The cowboy loves to be spontaneously hospitable. It is not unheard of for him to ask me if it's okay for him to invite people over for dinner . . . only he will ask me at 5:45 when I am just walking in the door from work and the house is a wreck and there is no food in the fridge. Seriously. When I respond with, "No. No you may not." and explain why, he comes up with things like, "Then let's just build a bonfire outside and roast hot dogs." Of course, we don't have hot dogs in the fridge either, 'cause, well, yuck.
Gotta love his simplicity though.
He recently invited a complete stranger to spend the night with us. Okay, she was a complete stranger to Kevin and me. My husband had met her once in Fort Worth at the "Saddle Boy" competition. She is an insurance claims adjustor and had been working about five hours east of us, and her home is about five hours west of us. Anyway, she called to see if she could stop by on her way home and see the cowboy's new "Extreme Mustang Makeover" horses. (Yeah, that's plural. Remember, he decided to go with two horses this round, you know, because of all his extra free time.) So . . . instead of just saying, 'Yes, that would be lovely,' he says, "Yes, but why don't you come early and stay the night at the Reynolds' Bed & Breakfast?"
She thanked him politely but said she would be staying the night elsewhere and would see us on Wednesday morning. A couple of days later she called for directions and he asked her again to spend the night with us. "Really," she said, "I appreciate the offer, but I've already got a place to stay."
This is when he decides to inform me he has invited a complete stranger to stay with us. On a night he will be at work. On a night I already have other plans. But since she has declined the offer twice, I don't give it much thought. (Not that I mind her spending the night. Really, I don't. It was just that he made the offer twice before conferring with me.)
So, Tuesday comes along and the cowboy calls just before leaving for work at 5 p.m. "Are you coming home?" he asked. "Not planning to . . . why?" I responded. "Just wondering. I'm going to leave a key for Karen just in case she changes her mind and decides to show up."
Knowing that this lady had no intention of spending the night with us, and knowing that Sara and I were planning some girl time, Kevin decides he want to go home. So I took him home around 5:30 for a quiet night of frozen pizza, Facebook and X-box.
About 9 o'clock he is in the den and hears the front door open. Thinking this strange, as I always come in through the garage, he goes to the safe, gets out a gun and hollers, "Mom?" (You know, 'cause my kids always greet me at the door with a loaded shotgun.) To which a complete stranger's voice answers, "No? This is Karen?"

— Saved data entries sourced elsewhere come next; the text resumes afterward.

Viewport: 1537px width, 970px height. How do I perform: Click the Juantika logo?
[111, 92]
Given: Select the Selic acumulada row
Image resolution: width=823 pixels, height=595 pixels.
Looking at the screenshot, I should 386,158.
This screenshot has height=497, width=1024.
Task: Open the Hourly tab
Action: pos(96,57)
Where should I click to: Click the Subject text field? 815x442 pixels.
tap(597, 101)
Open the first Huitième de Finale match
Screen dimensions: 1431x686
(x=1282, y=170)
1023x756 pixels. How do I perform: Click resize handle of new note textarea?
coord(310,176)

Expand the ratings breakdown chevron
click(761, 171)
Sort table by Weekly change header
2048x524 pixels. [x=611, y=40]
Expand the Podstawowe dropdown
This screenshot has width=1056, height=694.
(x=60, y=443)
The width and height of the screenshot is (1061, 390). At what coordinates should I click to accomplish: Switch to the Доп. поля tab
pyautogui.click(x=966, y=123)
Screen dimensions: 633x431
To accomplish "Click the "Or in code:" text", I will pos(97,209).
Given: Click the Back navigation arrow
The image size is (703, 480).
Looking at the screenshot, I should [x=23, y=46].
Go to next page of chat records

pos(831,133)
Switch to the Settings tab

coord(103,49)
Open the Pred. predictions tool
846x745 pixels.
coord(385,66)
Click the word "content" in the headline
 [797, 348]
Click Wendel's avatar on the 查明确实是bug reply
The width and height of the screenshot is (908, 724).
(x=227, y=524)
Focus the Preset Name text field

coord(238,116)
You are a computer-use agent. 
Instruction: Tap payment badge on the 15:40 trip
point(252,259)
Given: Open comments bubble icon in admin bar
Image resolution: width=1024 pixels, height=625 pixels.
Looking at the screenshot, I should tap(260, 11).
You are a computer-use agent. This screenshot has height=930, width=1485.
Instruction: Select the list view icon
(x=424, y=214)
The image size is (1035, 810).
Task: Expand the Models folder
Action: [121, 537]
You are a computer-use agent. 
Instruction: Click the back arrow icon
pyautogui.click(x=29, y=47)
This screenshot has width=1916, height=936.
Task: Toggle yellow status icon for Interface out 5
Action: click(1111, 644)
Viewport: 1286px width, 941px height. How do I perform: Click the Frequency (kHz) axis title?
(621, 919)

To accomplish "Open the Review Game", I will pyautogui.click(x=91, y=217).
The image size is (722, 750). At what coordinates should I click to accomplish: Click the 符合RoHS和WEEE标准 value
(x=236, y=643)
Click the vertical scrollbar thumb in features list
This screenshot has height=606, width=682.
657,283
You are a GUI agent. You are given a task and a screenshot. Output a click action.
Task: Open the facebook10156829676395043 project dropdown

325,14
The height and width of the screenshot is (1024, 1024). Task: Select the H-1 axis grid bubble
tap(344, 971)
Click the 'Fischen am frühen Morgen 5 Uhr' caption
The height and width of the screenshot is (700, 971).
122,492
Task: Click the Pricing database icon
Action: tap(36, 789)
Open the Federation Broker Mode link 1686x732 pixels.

Sufficiently freaked them both out, as neither was expecting the other.
By the time I got home she was holed up in Kacey's room sound asleep. Kevin and I had a good laugh about it. Apparently, once he regained his bearings, he became quite the host and offered her food then showed her where all the essentials were. I asked him all about her, but since the Y-chromosome makes men oblivious to details, the best he could tell me was that she walked upright on two legs and she was not bald. So I try to get specific: Is she tall? Short? Young? "Oh, no, she's not young. Definitely older than you, mom." Okay, so we have a bit of information.
The next morning I met her and was pleasantly greeted by a VERY sweet, gracious and MUCH younger woman. Kevin gets big brownie points.
We had a great visit. She helped the cowboy feed the horses, they went for a ride, I fixed a big breakfast, we had the "get to know each other" talk, then she was on her way back home. She called the next day and left a message:
"Hey guys! This is Karen. Thanks so much for letting me play with the horses. Stephanie, thanks so much for your hospitality and the best breakfast I have had in weeks. Oh, and Kevin . . . BOO!"